🤖 AI Summary
This work addresses the limitation of existing large language model (LLM) multi-agent orchestration approaches, which ignore runtime infrastructure states, leading to imbalanced resource utilization and accumulated latency in shared GPU clusters. To overcome this, we propose the first infrastructure-aware multi-agent orchestration framework that integrates system-level signals—such as queue depth, KV cache pressure, and latency—into a three-tier decision pipeline encompassing planning, routing, and scheduling for end-to-end co-optimization. Built upon a hierarchical constrained Markov decision process, our framework jointly trains an infrastructure-aware planner, executor, and budget-aware scheduler via reinforcement learning.

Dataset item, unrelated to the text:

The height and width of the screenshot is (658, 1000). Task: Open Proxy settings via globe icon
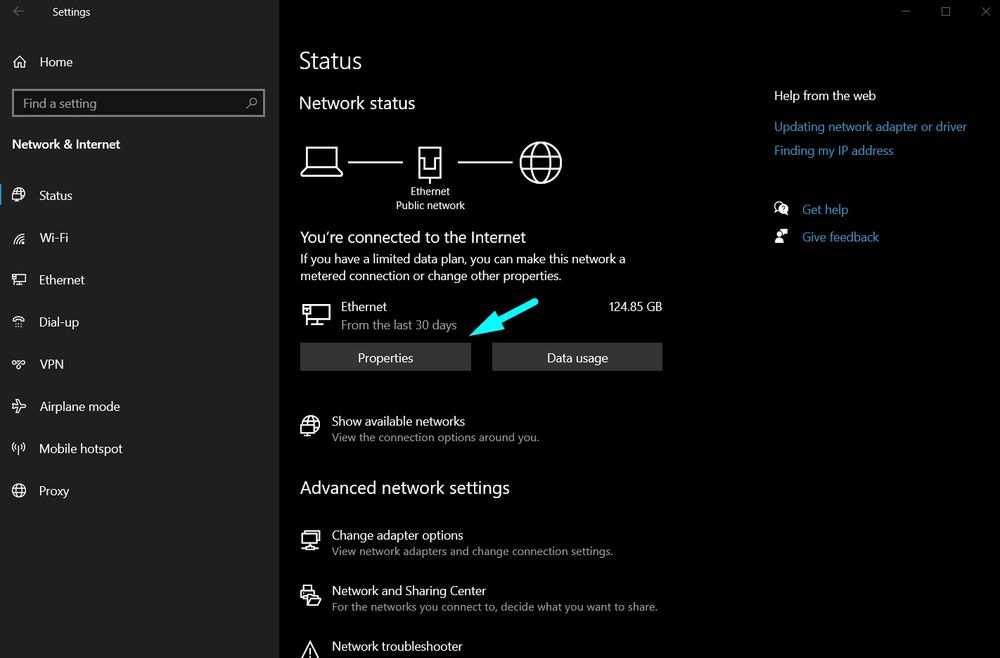pos(20,490)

Experiments across five benchmarks demonstrate that under low load, our method improves accuracy by up to 7.6 percentage points and reduces latency by 7×; under high load, it achieves a 99.9% service-level objective (SLO) compliance rate, significantly outperforming current state-of-the-art approaches.
📝 Abstract
Existing multi-agent LLM orchestration methods, ranging from brute-force ensembles to learned routers, select models and topologies based on task and model features. However, these methods do not consider the runtime state of the serving infrastructure. On shared GPU clusters under concurrent load, this infrastructure blindness causes systematic resource underutilization: preferred models accumulate deep request queues while equally capable alternatives sit idle. In multi-agent pipelines, where each query triggers multiple sequential model calls, these delays then compound across every downstream step. Closing this gap is challenging because the relevant infrastructure signals (queue depths, KV-cache pressure, latencies) are dynamic and noisy, and they must drive three different decisions: planning, per-step routing, and scheduling. We introduce INFRAMIND, a framework that makes the entire multi-agent stack infrastructure-aware. An infra-aware planner conditions topology and role selection on real-time system load and remaining budget, biasing toward simpler graphs under congestion and richer ones at low load. An infra-aware executor then observes per-model queue depths, cache utilization, and response latencies at each agent step to decide which model to call and how deeply to reason; a budget-aware scheduler further reorders each model's queue so that urgent requests are served first. Cast as a hierarchical constrained MDP and solved end-to-end via reinforcement learning, the system learns to balance quality against latency automatically. Across five benchmarks, INFRAMIND delivers up to +7.6 pp accuracy over the prior baseline at low load with up to 7x lower latency, and sustains up to 99.9% SLO compliance under high load where every baseline drops below 50%.